If, now, England is described as a nation – and if, as I have interpreted the government’s response correctly, this does not mean a sovereign nation – does this mean that England’s ‘true’ official status is to be seen as just a very large semi-autonomous region or super-region, of equivalent constitutional status to the ‘regions’ that are Scotland, Wales and Northern Ireland? In other words, if the four ‘parts’ of the UK are really regions (but the government calls them ‘nations’ to placate the people), then this means that the UK / Britain can continue to ascribe and abrogate nation status to itself, which is the present position, as the petition strongly implies: the UK is the sovereign power with properly national-level, national-type responsibilities, including ensuring, as it says, the “national integrity and security” of . . . what? The national integrity and security of the different “parts of the United Kingdom” (as nations) or of the United Kingdom itself (as a virtual nation, or nation in all but name)?

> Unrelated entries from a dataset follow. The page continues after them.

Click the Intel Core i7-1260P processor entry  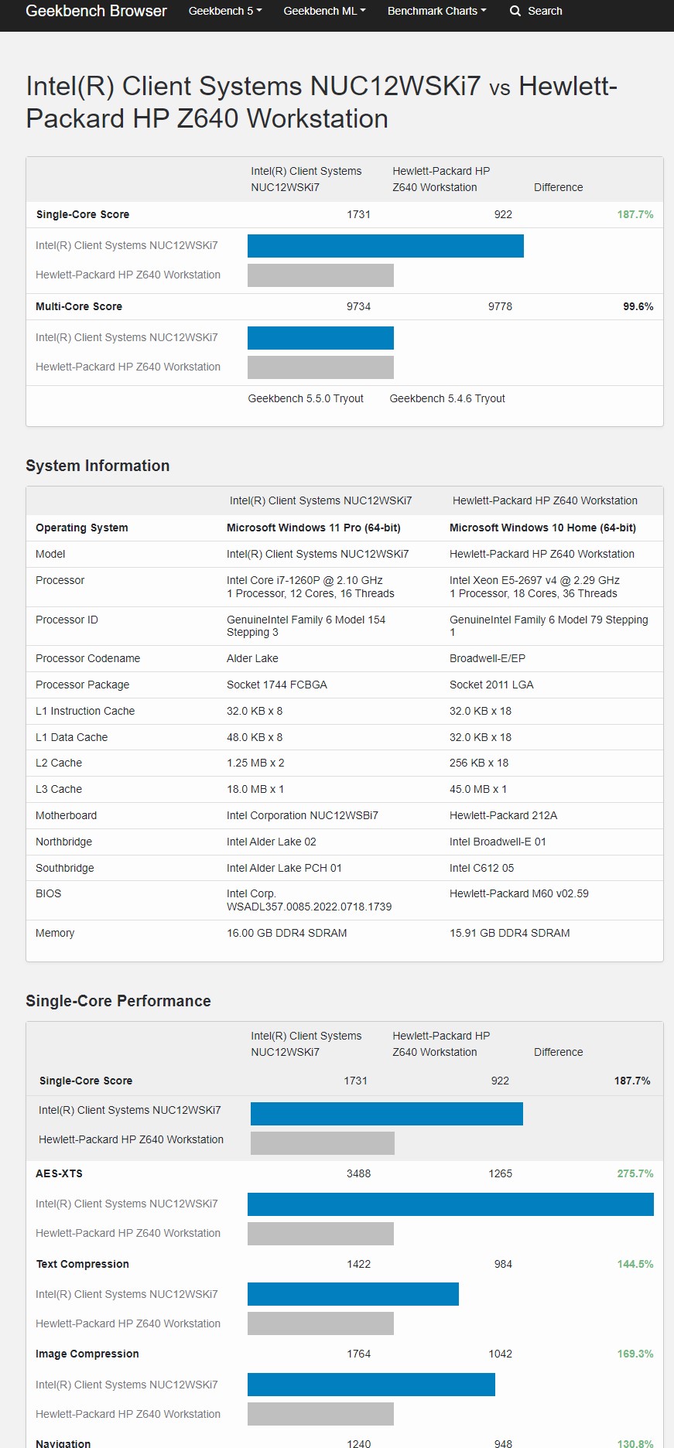coord(305,580)
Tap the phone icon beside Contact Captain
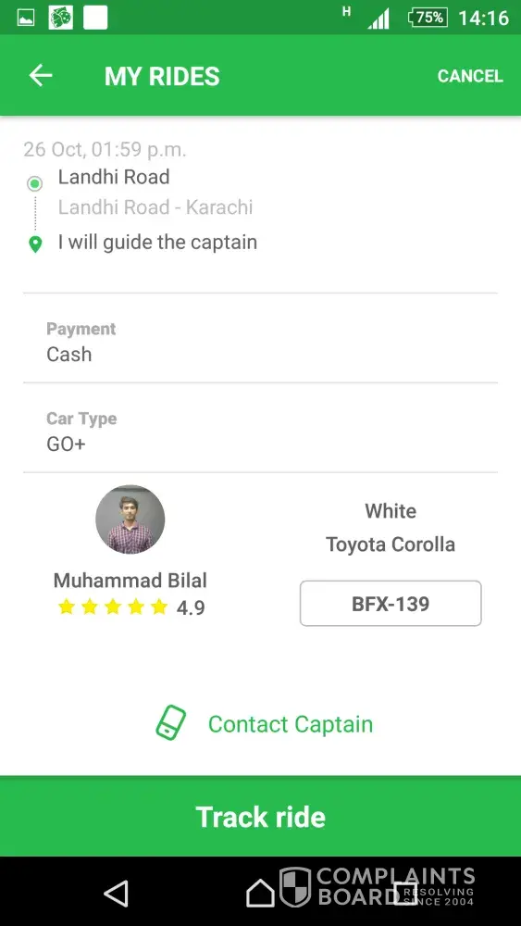This screenshot has width=521, height=926. (170, 722)
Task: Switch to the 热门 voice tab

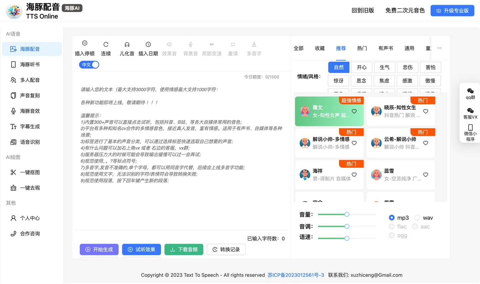Action: [x=362, y=48]
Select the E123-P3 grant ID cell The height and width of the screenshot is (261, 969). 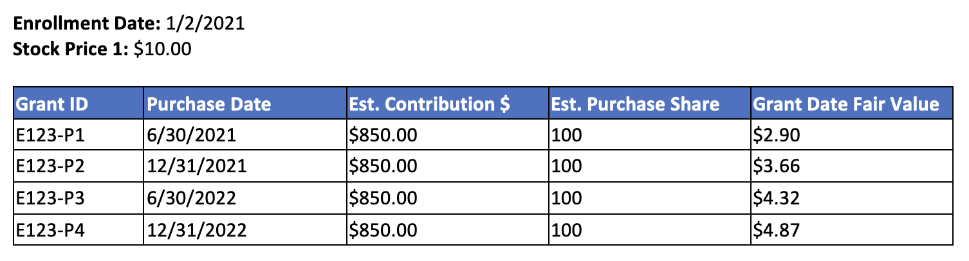click(78, 198)
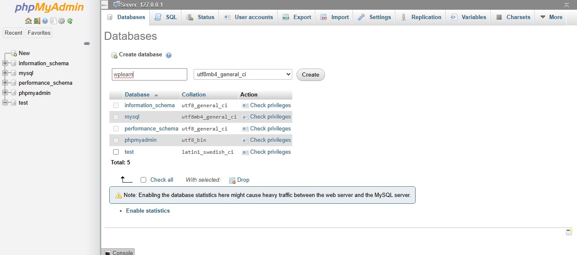Tick the checkbox beside mysql database row
577x255 pixels.
click(x=116, y=116)
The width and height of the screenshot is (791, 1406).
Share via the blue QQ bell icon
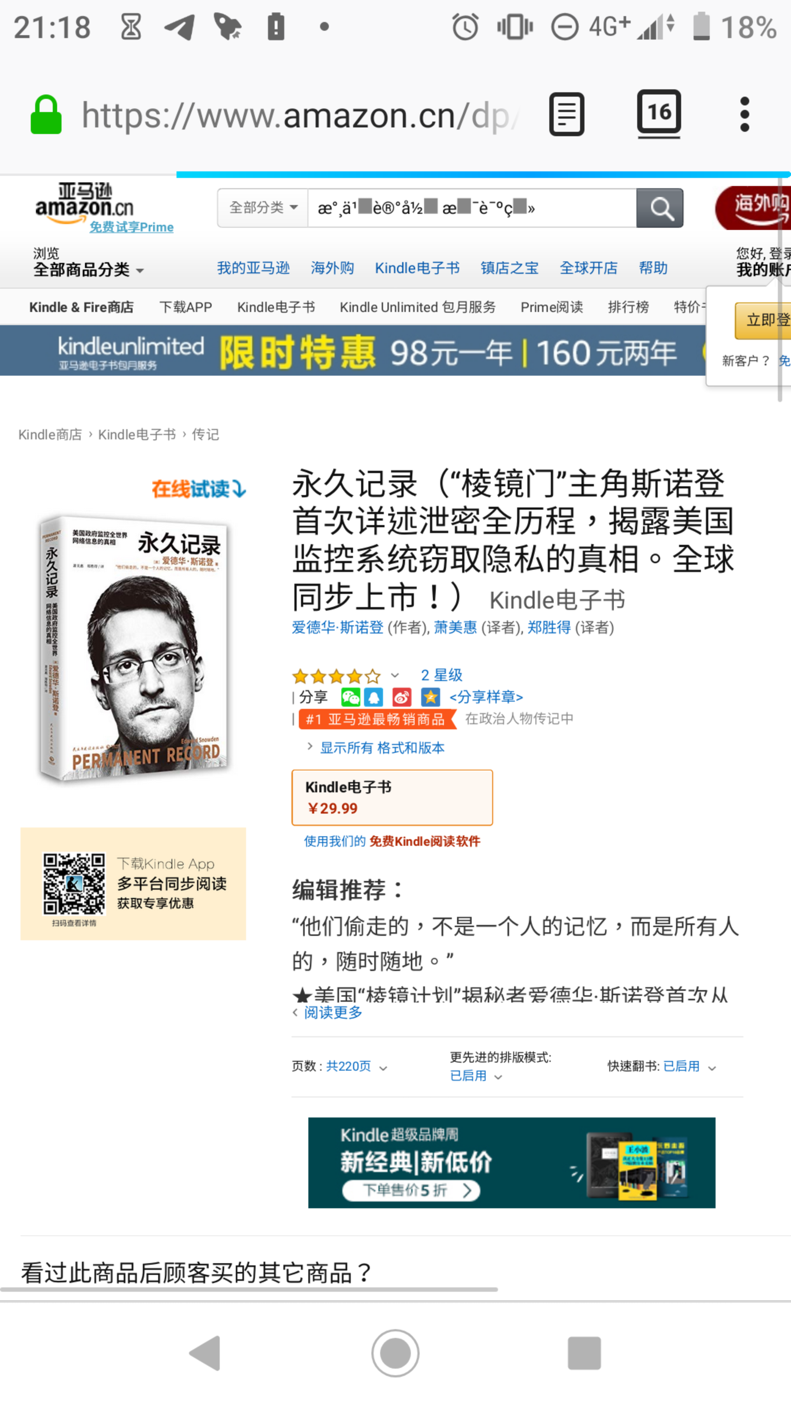click(374, 697)
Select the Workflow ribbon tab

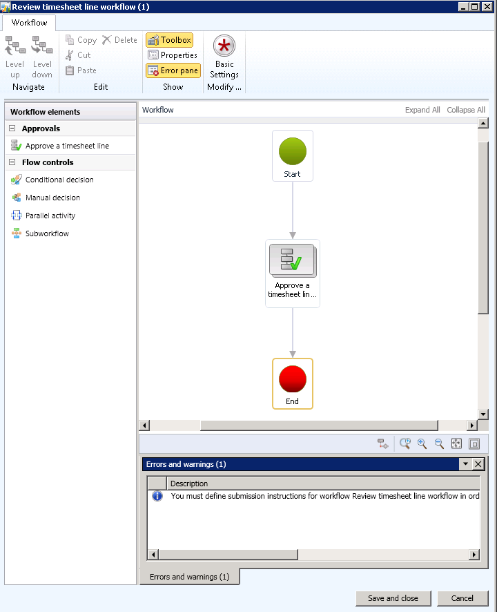29,23
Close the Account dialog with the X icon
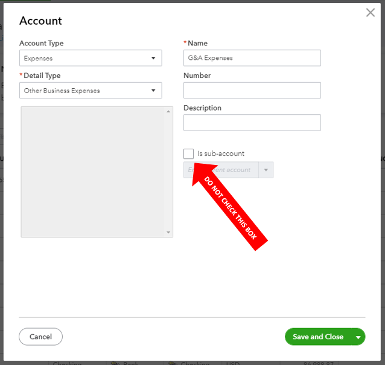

This is the danger of demanding only devolution for England on a par with that which has been accorded to Scotland, Wales and Northern Ireland. Under devolution, real, sovereign power is retained by the UK state; and the power that is exercised by the devolved parliaments remains an expression of the sovereignty of the UK state, which has merely been delegated to the devolved bodies. This means that, if we were eventually to secure a devolved English parliament (on the present basis for devolution), this would mean we were accepting that England was not a sovereign nation in its own right (as the petition asked) but only as a function of the rights and prerogatives defined by the UK state. The UK would remain the sovereign, national-type body; and England would be a nation in name but without full sovereign nation status: a ‘nation-region’ on a par with Scotland, Wales and Northern Ireland.

This is the risk. But what is the opportunity? The opportunity that this response hands to us is that of insisting that England, as an officially recognised nation within the UK, be accorded the same right to decide whether it wants a devolved national parliament and government as has been accorded to Scotland, Wales and Northern Ireland. The response recognises this as a right. Let’s now the press the case, because the government can no longer wriggle out of its responsibilities by denying that England even is a nation.

We’ve established England’s nation status. Let’s now demand a referendum on an English parliament with even greater conviction and authority than before, because the government itself has declared that England is a nation – and what officially recognised democratic nation anywhere in the world is denied a democratically elected parliament of its own? Only England. Once we have a parliament and can take pride in being a self-governing nation, then we can decide among ourselves whether we want to be a sovereign, independent nation; or whether we want the UK to retain sovereignty over us; or whether we want to be sovereign but pool our sovereignty with the other UK nations under a federal solution, as previously discussed in this blog.

The point is: England is a nation – it’s official. Next step: a parliament.